What snakes are you taking to Norwich Show?


----------



## djjohn (Aug 18, 2007)

madaboutreptiles said:


> As the tittle says..........................
> 
> 
> What snakes are you taking to Norwich Show?


we will be taking royal python morphs


----------



## madaboutreptiles (Jun 5, 2007)

What Morphs are you taking to the show?

Anything Interesting?


----------



## BAZZA (Nov 26, 2008)

When is the Norwich show is it still on the 29th of Nov and where is it please went last year but not at same venue i believe.


----------



## Austin Allegro (Oct 5, 2008)

can't tell you where it is yet. Or we will have to exterminate you:lol2:


BAZZA said:


> When is the Norwich show is it still on the 29th of Nov and where is it please went last year but not at same venue i believe.


----------



## BAZZA (Nov 26, 2008)

No worries just dont want to miss it but at same time dont wanna be looking over my shoulder for Darlek's LOL.


----------



## lgscas0708 (Oct 12, 2009)

is there like an official list of whos making an apearance or not? think i may bring the missus and kids along for a snout about lol


----------



## Caz (May 24, 2007)

Over 50 tables booked now. No official list but lots of breeders there.


----------



## SSamm (Mar 9, 2006)

Me and Anthony are bringing Brazilian Rainbow Boas. Some possible Leopard Phase (New Morph) More information will be posted on these on a new thread being made and on our website.

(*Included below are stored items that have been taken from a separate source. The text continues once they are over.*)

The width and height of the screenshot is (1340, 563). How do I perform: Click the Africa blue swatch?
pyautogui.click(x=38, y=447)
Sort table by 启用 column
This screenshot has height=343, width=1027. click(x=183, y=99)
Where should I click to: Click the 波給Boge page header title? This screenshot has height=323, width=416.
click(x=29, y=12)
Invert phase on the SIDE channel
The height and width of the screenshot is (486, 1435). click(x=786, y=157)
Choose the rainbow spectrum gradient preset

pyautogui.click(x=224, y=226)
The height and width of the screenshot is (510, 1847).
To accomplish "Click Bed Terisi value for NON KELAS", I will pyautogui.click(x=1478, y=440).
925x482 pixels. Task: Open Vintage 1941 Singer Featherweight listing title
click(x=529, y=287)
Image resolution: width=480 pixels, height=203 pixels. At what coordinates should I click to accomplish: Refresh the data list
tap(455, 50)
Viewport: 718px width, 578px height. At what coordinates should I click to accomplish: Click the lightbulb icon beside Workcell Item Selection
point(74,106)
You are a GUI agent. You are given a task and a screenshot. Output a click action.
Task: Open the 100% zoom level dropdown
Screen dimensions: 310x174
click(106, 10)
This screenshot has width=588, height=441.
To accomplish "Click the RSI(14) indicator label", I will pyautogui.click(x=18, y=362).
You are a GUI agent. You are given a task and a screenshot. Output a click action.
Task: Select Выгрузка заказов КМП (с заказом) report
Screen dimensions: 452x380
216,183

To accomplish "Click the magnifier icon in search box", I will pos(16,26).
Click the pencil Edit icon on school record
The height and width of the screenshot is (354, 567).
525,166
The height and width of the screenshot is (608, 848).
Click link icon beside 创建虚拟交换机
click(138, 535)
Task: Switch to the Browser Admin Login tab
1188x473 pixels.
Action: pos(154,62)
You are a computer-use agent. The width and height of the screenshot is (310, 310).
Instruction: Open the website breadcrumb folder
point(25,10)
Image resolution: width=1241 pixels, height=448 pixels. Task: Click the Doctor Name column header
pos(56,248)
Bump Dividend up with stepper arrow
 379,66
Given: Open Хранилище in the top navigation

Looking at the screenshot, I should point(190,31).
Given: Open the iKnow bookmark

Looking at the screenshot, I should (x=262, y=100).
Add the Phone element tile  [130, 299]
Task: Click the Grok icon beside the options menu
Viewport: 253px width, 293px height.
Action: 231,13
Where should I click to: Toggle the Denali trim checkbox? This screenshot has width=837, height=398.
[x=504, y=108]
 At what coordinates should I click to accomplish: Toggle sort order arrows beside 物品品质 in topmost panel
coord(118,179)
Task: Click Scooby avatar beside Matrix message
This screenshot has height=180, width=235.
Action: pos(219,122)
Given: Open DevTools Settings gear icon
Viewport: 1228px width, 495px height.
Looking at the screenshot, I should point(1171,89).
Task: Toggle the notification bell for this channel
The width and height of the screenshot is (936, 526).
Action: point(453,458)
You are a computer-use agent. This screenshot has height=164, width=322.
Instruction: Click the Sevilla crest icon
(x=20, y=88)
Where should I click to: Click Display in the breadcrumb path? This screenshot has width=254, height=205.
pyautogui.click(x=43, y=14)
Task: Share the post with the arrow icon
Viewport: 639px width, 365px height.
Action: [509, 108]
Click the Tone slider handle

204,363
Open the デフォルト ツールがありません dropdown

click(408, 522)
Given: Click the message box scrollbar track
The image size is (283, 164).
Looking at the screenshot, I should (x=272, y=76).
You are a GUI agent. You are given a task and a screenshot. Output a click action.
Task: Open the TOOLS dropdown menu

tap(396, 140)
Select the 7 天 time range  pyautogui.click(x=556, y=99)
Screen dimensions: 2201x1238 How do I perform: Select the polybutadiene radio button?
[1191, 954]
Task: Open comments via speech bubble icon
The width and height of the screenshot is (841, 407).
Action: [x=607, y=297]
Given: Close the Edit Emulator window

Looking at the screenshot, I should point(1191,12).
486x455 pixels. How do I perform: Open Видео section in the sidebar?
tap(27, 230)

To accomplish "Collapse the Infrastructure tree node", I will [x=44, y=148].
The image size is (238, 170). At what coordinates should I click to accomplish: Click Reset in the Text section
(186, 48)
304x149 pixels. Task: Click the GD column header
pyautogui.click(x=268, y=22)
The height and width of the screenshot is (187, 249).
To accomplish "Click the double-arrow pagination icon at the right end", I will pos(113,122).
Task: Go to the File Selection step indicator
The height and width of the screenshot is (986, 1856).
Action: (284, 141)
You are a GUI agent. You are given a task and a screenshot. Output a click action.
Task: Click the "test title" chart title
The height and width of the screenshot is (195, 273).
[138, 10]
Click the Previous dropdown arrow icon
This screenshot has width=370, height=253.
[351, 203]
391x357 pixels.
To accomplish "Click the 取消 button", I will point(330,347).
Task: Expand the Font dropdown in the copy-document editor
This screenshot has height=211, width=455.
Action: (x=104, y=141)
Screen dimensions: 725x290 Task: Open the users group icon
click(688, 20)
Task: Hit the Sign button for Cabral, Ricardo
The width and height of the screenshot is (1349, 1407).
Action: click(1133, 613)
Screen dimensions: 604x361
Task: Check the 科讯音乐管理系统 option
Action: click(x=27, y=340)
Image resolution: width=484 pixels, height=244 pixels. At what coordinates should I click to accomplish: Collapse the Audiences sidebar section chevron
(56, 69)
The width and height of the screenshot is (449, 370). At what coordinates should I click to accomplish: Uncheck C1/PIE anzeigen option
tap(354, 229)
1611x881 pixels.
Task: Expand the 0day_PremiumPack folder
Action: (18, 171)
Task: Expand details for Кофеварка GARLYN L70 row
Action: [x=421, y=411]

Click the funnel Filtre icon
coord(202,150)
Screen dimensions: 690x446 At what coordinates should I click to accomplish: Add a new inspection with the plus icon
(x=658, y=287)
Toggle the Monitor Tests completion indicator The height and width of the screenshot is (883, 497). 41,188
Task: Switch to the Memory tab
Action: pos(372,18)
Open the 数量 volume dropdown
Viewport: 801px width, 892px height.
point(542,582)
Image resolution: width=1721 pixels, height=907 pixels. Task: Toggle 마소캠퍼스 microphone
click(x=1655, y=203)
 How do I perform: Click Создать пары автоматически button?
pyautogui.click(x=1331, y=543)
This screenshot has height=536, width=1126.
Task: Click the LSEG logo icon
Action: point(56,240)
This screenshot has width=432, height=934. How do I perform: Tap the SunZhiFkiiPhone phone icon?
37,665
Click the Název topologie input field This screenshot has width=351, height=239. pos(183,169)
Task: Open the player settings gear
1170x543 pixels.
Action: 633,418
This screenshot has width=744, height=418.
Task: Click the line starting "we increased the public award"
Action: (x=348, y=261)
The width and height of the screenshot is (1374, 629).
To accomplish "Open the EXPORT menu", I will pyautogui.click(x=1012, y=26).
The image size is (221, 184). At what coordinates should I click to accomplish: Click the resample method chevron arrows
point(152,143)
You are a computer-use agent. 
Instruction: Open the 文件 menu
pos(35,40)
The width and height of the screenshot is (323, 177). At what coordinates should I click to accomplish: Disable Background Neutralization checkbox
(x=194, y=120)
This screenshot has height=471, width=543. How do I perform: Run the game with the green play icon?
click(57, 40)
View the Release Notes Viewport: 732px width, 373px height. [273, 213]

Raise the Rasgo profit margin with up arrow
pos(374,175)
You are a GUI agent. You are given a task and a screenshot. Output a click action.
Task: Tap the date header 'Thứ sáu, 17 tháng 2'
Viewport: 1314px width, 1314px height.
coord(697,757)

He will also have brand new heat mats and a few other pieces.


----------



## serpentsupplies (Sep 4, 2009)

we'll be there with more equipment but i do normally have my trouser snake with me!


----------



## penfold (Sep 9, 2007)

ill be there boa morphs het granit burmese ,black bloods ,dwarf retics ,corns,kings ,milks ,albino hogs,


----------



## Crispy_Bacon (Sep 24, 2009)

penfold said:


> ill be there boa morphs het granit burmese ,black bloods ,dwarf retics ,corns,kings ,milks ,albino hogs,


how much for your black bloods terry?


----------



## penfold (Sep 9, 2007)

£120 if you ask for discount £100:2thumb:


----------



## geckomaster (Dec 16, 2008)

:mf_dribble:what morphs ar u taking and some prices poplz and the name of ur stalll as i will come and buy some just need some prices and the morphs u are takig thanks 

jim


----------



## penfold (Sep 9, 2007)

geckomaster said:


> :mf_dribble:what morphs ar u taking and some prices poplz and the name of ur stalll as i will come and buy some just need some prices and the morphs u are takig thanks
> 
> jim


 who you talking to:2thumb:


----------



## Crispy_Bacon (Sep 24, 2009)

penfold said:


> £120 if you ask for discount £100:2thumb:


 
oh I think we might well come pay you a visit :2thumb: what table will you be at do you know yet?


----------



## penfold (Sep 9, 2007)

Crispy_Bacon said:


> oh I think we might well come pay you a visit :2thumb: what table will you be at do you know yet?


 no just hunt the penfold


----------



## madaboutreptiles (Jun 5, 2007)

anyone taking corns?....:whistling2:


----------



## Caz (May 24, 2007)

madaboutreptiles said:


> anyone taking corns?....:whistling2:


 
:lol2::Na_Na_Na_Na:

I should think Mr Chase and yourself should have a few!


----------



## madaboutreptiles (Jun 5, 2007)

Caz said:


> :lol2::Na_Na_Na_Na:
> 
> I should think Mr Cahse and yourself should have a few!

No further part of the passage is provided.